Dopo un lungo periodo di scetticismo, attualmente si è più inclini a intravedere un uso di Sapienza all’interno degli scritti paolini e giovannei. Sap 13,1-9 è accostabile a Rm 1,18-23. Per il grande esegeta degli scritti paolini S. Lyonnet, Rm 1 è confrontabile con la visione del paganesimo presente in Sap 13–15, così come la rilettura paolina degli eventi dell’Esodo in 1Cor 10,1-4 è accostabile al metodo midrashico presente in Sap 11–19. 1Ts 5,1-11 mostra possibili contatti con il quinto e il sesto dittico di Sapienza (Sap 17,1–18,4 e 18,5-25).

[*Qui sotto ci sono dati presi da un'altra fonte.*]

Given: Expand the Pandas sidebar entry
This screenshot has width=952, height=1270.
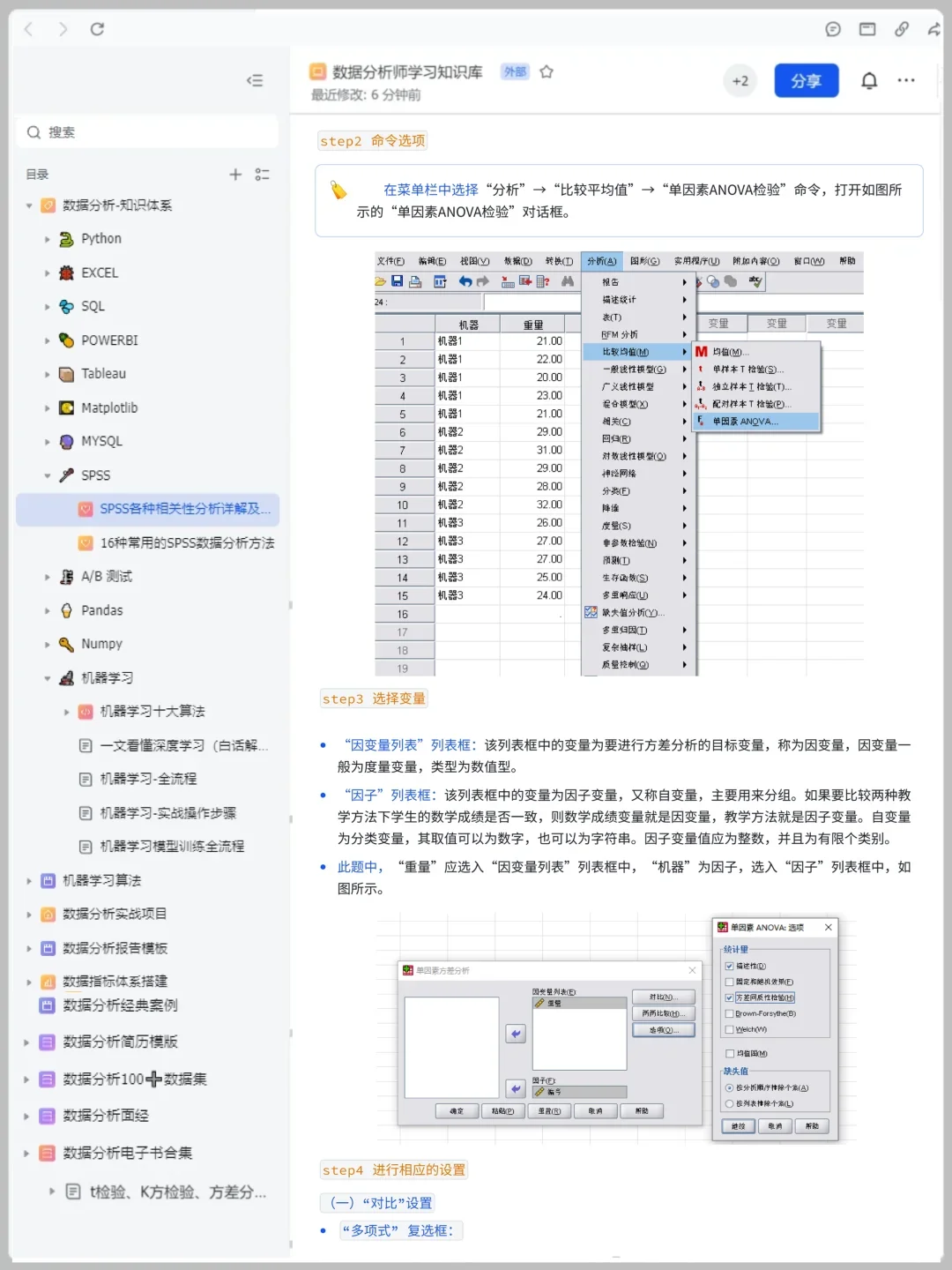Looking at the screenshot, I should pos(48,610).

Sembra quindi che Paolo abbia realmente conosciuto il libro della Sapienza.

I prodigi esodici operati dalla sapienza (ricordati in Sap) sono modelli dei segni operati da Gesù secondo Giovanni. I segni esodici sono ripresi da Sap e Gv nello stesso ordine: il segno delle nozze di Cana (2,1-11) richiama il tema della sete (Sap 11,4-14); Gv 4,43-54 e 5,1-9a hanno al centro il tema della guarigione (cf. il terzo dittico in Sap 16,4-14); il dittico della manna 8Sap 16,15-28) trova una corrispondenza in Gv 6 (il pane di vita). Il dittico delle tenebre (Sap 17,1–8,4) può essere messo in relazione con Gv 9 (il cieco nato); Gv 11 (la rivivificazione di Lazzaro), corrisponde a Sap 18,5-25 (la morte dei primogeniti e la salvezza degli israeliti). Sia per Sapienza che per Giovanni i fatti storici divettano simbolici, segni di realtà spirituali ed escatologiche.

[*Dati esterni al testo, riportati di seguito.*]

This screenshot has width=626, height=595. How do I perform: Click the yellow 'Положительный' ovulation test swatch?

Conclude Mazzinghi: «È certo possibile ipotizzare l’esistenza di una trazione midrashica comune, ma è altrettanto legittimo pensare che il Vangelo di Giovanni abbia conosciuto e utilizzato il libro della Sapienza» (p. 51).

Sapienza è un libro deuterocanonico, ma è stato conosciuto e utilizzato dai padri della Chiesa come Scrittura considerata ispirata (Ireneo, Cipriano, Eusebio). Sembra essere il libro deuterocanonico più utilizzato nei primi tre secoli dell’era cristiana. Anche nel mondo giudaico antico non sembra aver incontrato opposizioni eccessive, anche se non fu accolto come testo canonico. Sapienza è entrato quindi solo in un secondo tempo nella lista normativa dei libri ispirati riconosciuti dalla Grande Chiesa. Oppositori alla sua canonicità furono Cirillo di Gerusalemme, Atanasio e Girolamo.

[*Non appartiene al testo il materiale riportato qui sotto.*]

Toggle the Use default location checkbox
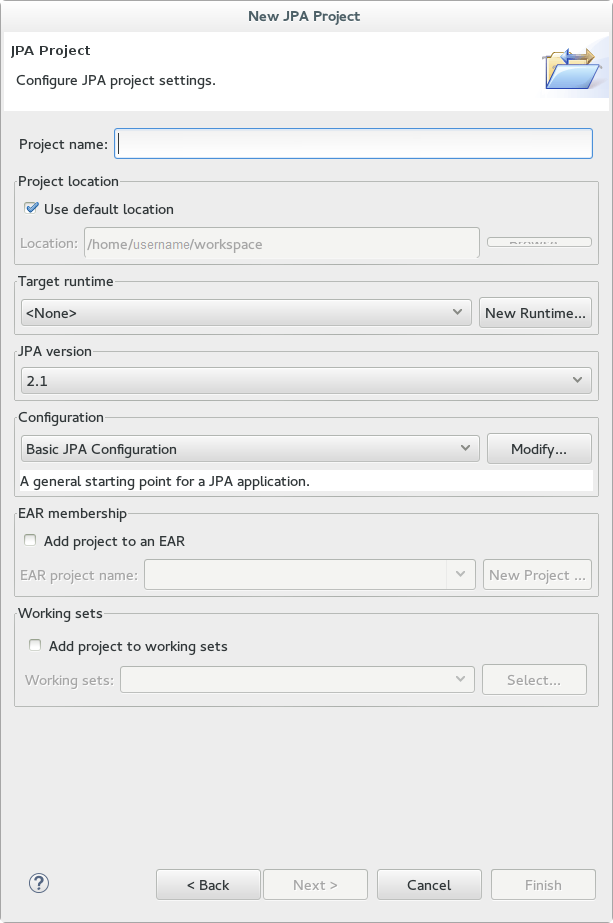The height and width of the screenshot is (923, 613). 31,209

Il frammento muratoriano sembra indicare uno status non canonico di Sapienza, Agostino difese invece con forza la canonicità di Sapienza appellandosi alla tradizione apostolica, all’uso liturgico e alla continuità della tradizione ecclesiale. Per lui il libro della Sapienza è un trattato teologico, cristologico, pneumatologico. In una sua lettera del 405, papa Innocenzo I nel 405 condivide la linea di Agostino.

Il giudizio negativo di Girolamo su Sapienza pesò a tal punto che solo nel Concilio di Trento, nel 1546, il testo fu annoverato nella lista di libri che verranno poi detti deuterocanonici. I Lezionari del rito romano utilizzano ampiamente Sap. Le Chiese ortodosse non si sono mai pronunciate sulla canonicità di Sapienza, ma includono il libro nelle loro edizioni della Bibbia, vista la sua appartenenza alla LXX. Lutero si limitò al canone ebraico e quindi le Chiese della Riforma escludono Sapienza dal canone, pur circondandolo di grande stima.

A p. 51 r 8 sembra si debba leggere Israeliti e non Egiziani; p. 53 r 2 leggi Sapienza; p. 834 r -8 leggi Sintesi di Sap 5. L’indicazione di versetti appartenenti a capitoli diversi poteva forse essere meglio espressa con un trattino medio staccato.

Salutiamo con grandissima gioia questo commentario maggiore al libro della Sapienza, che si pone di fatto come pietra miliare di riferimento per gli studi successivi e motivo di orgoglio per l’esegesi italiana. La presentazione editoriale è ariosa e rende molto leggibile il testo. Il linguaggio estremamente chiaro e didattico di Mazzinghi ne fa un’opera di consultazione imprescindibile per la comprensione di un testo biblico non facile ma veramente affascinante, esempio di inculturazione della parola di Dio sempre necessaria anche ai nostri giorni.

Un libro fra due mondi.

  • LUCA MAZZINGHI, Libro della Sapienza. Introduzione – Traduzione – Commento (Analecta Biblica Studia 13), Gregorian & Biblical Press, Roma 2020, pp. 848, € 120,00, ISBN 9788876537226.